(Stored data)
☆ ☆ ☆ ☆ ☆ ☆ ☆

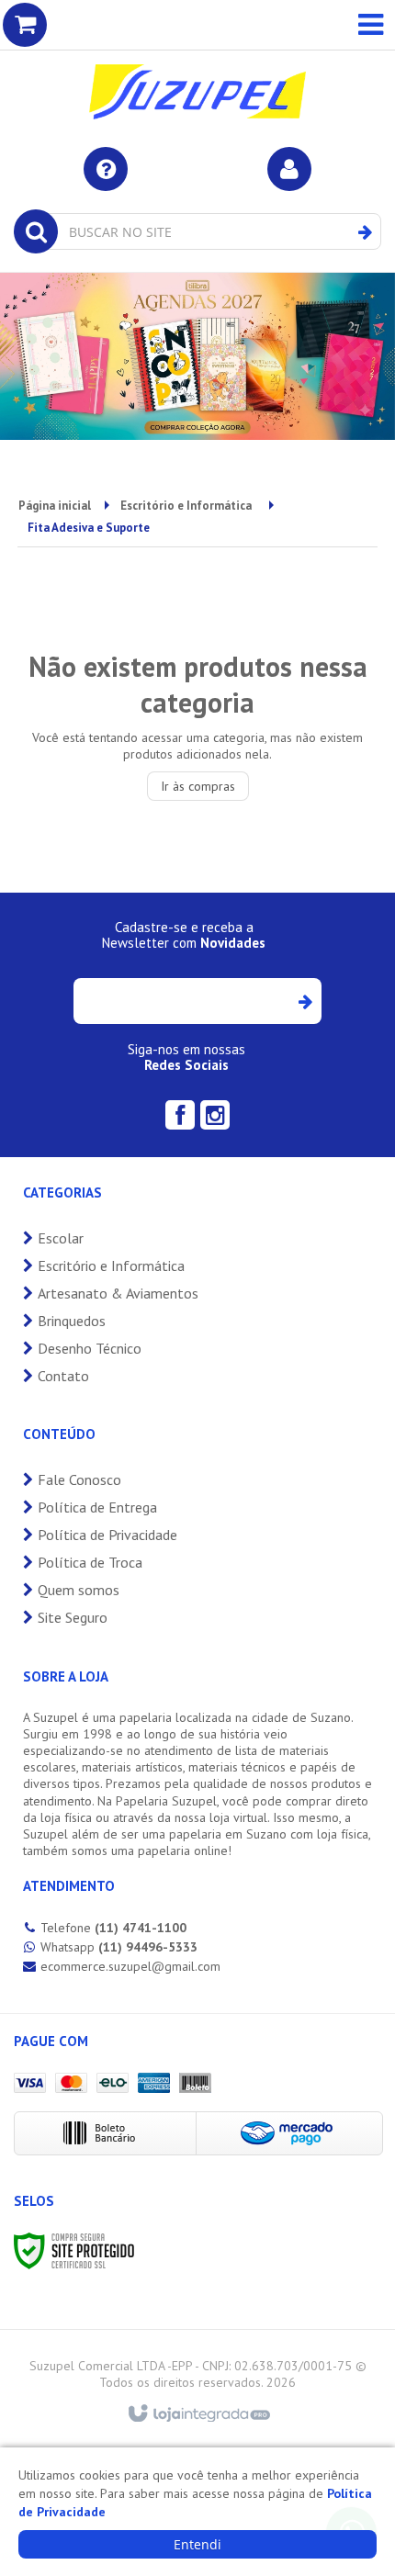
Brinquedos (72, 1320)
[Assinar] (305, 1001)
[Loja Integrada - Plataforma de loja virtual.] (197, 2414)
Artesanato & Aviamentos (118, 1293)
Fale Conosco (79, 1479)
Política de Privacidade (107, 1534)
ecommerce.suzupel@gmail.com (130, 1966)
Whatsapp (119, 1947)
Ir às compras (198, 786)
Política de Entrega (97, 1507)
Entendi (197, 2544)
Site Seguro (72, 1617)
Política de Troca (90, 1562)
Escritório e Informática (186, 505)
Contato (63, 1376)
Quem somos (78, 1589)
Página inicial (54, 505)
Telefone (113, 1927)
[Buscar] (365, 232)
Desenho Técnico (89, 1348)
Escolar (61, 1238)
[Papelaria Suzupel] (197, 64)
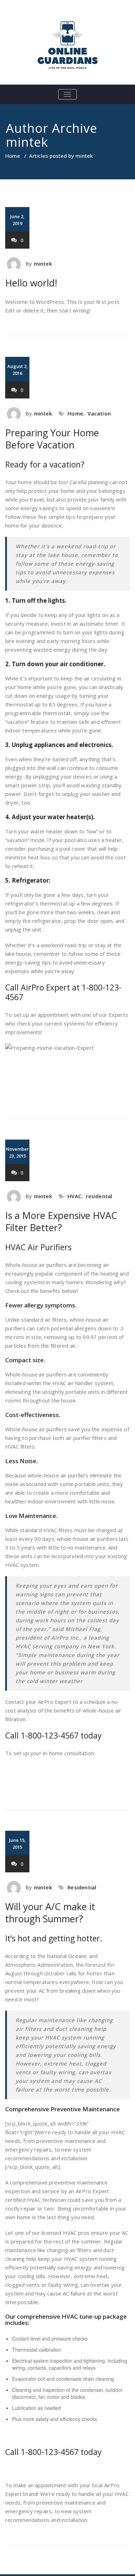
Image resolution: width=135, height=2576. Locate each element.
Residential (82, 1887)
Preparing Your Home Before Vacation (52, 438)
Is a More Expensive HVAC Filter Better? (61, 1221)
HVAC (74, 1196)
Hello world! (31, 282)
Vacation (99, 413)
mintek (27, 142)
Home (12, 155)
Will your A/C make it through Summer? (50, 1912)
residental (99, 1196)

☆ ☆ ☆ ☆ ☆ ☆ ☆

YOUR ASSIGNMENT: Please print all the data above word for word. Pictures should not appear in the copy.

RESPONSE FOR THIS EXERCISE:
Brinquedos (72, 1320)
[Assinar] (305, 1001)
[Loja Integrada - Plataforma de loja virtual.] (197, 2414)
Artesanato & Aviamentos (118, 1293)
Fale Conosco (79, 1479)
Política de Privacidade (107, 1534)
ecommerce.suzupel@gmail.com (130, 1966)
Whatsapp (119, 1947)
Ir às compras (198, 786)
Política de Entrega (97, 1507)
Entendi (197, 2544)
Site Seguro (72, 1617)
Política de Troca (90, 1562)
Escritório e Informática (186, 505)
Contato (63, 1376)
Quem somos (78, 1589)
Página inicial (54, 505)
Telefone (113, 1927)
[Buscar] (365, 232)
Desenho Técnico (89, 1348)
Escolar (61, 1238)
[Papelaria Suzupel] (197, 64)
Image resolution: width=135, height=2576. Locate each element.
Residential (82, 1887)
Preparing Your Home Before Vacation (52, 438)
Is a More Expensive HVAC Filter Better? (61, 1221)
HVAC (74, 1196)
Hello world! (31, 282)
Vacation (99, 413)
mintek (27, 142)
Home (12, 155)
Will your A/C make it through Summer? (50, 1912)
residental (99, 1196)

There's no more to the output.